What was actually happening
Two traps, both easy to miss:
- Cascade does not touch Storage. I had
ON DELETE CASCADEforeign keys, so deleting the auth user cleanly removed the profile, posts, comments, every row in Postgres. But a user’s uploaded files in Supabase Storage are not rows; cascade never sees them. Every deletion silently orphaned a folder of images that kept costing storage. - Trusting a client-supplied id. The obvious shape is
deleteAccount(userId)with the app passing the id. But an edge function that deletes whatever id it is handed lets any authenticated user delete any account. The id has to come from the caller’s own verified token, never the request body.
The fix
A Supabase Edge Function that identifies the user from their JWT, then deletes in the right order: storage first, the auth user last.
// identify the caller from THEIR token, never a body param
const { data: { user } } = await userClient.auth.getUser();
if (!user) return new Response("Unauthorized", { status: 401 });
const admin = createClient(SUPABASE_URL, SERVICE_ROLE_KEY);
// 1. wipe storage first (cascade ignores it), every per-user bucket
for (const bucket of ["avatars", "uploads"]) {
const { data } = await admin.storage.from(bucket).list(user.id);
if (data?.length) {
await admin.storage.from(bucket).remove(data.map((o) => `${user.id}/${o.name}`));
}
}
// 2. delete the auth user; ON DELETE CASCADE removes every owned row
await admin.auth.admin.deleteUser(user.id);
The data export (the GDPR right to access) is the same idea in reverse: identify the user from their token, then read their rows out of each table into one JSON download.

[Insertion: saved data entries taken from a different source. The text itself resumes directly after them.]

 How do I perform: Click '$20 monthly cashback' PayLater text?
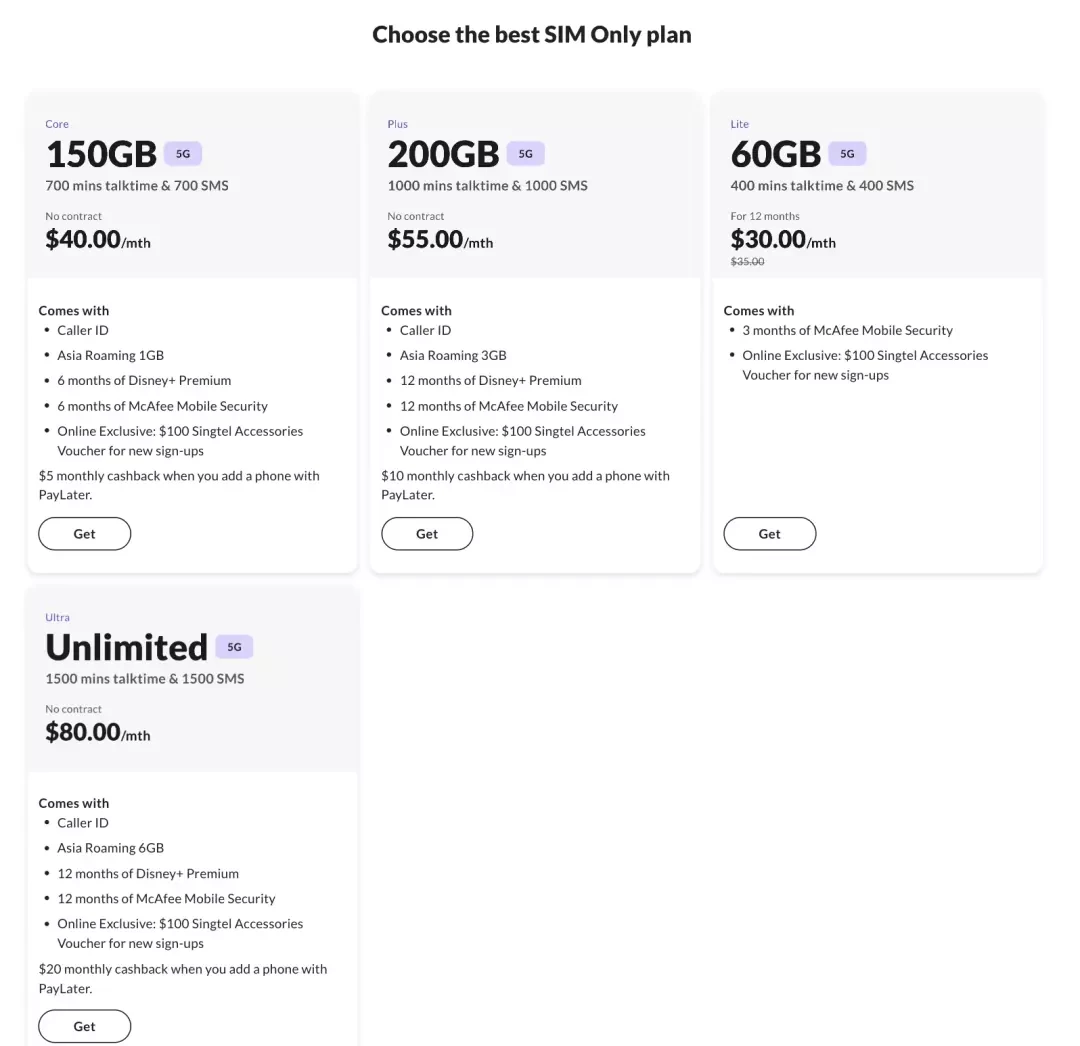(x=183, y=979)
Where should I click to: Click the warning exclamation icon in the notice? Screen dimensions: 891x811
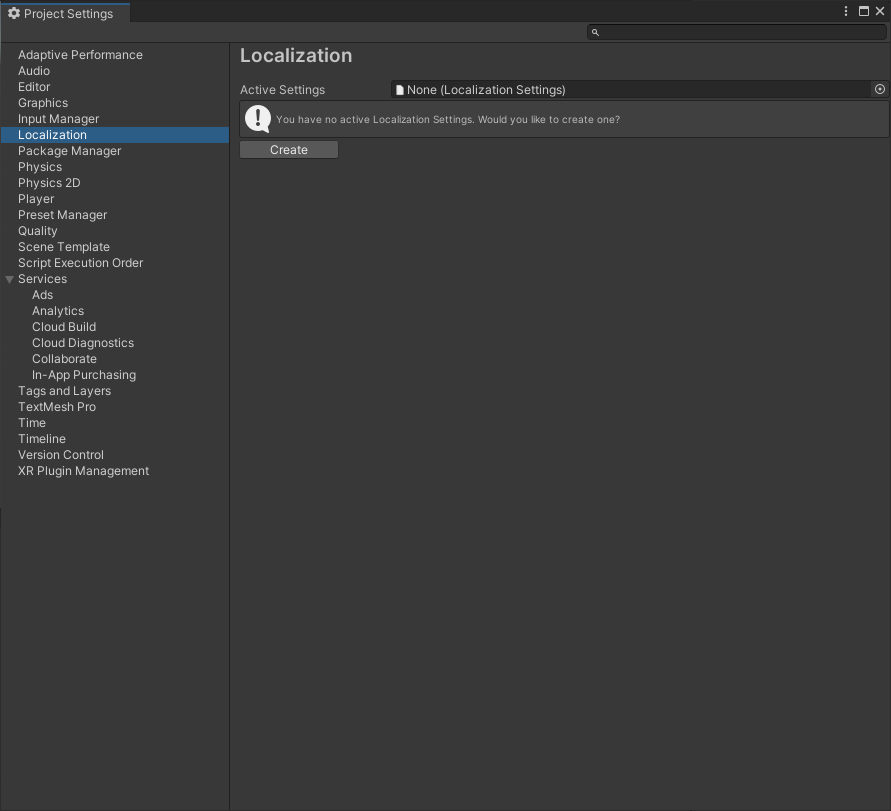(257, 119)
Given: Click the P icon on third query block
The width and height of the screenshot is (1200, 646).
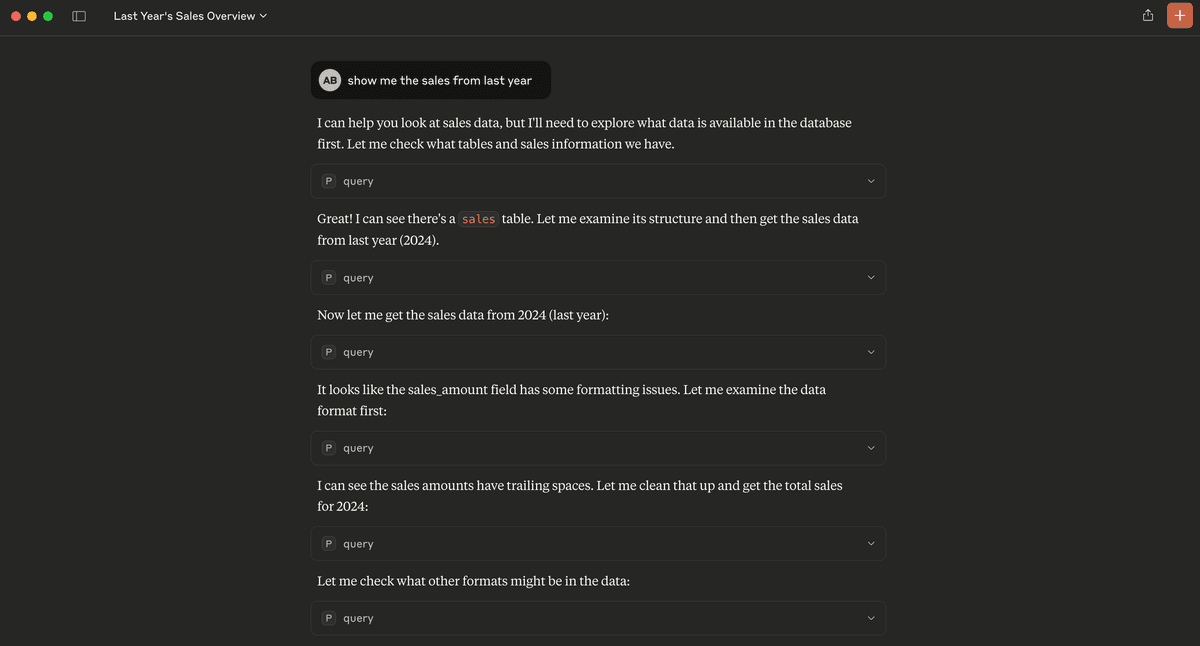Looking at the screenshot, I should [328, 352].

Both functions run with the service-role key, which bypasses RLS, so they live in the edge-function environment only and act solely on user.id from the verified JWT.
The lesson
Account deletion is two requirements at once, a store rule and a GDPR one, and the part that bites is ordering. Delete Storage before the auth user, because cascade cannot reach files, and take the user id from the token, never the request, so the function can only ever delete the caller.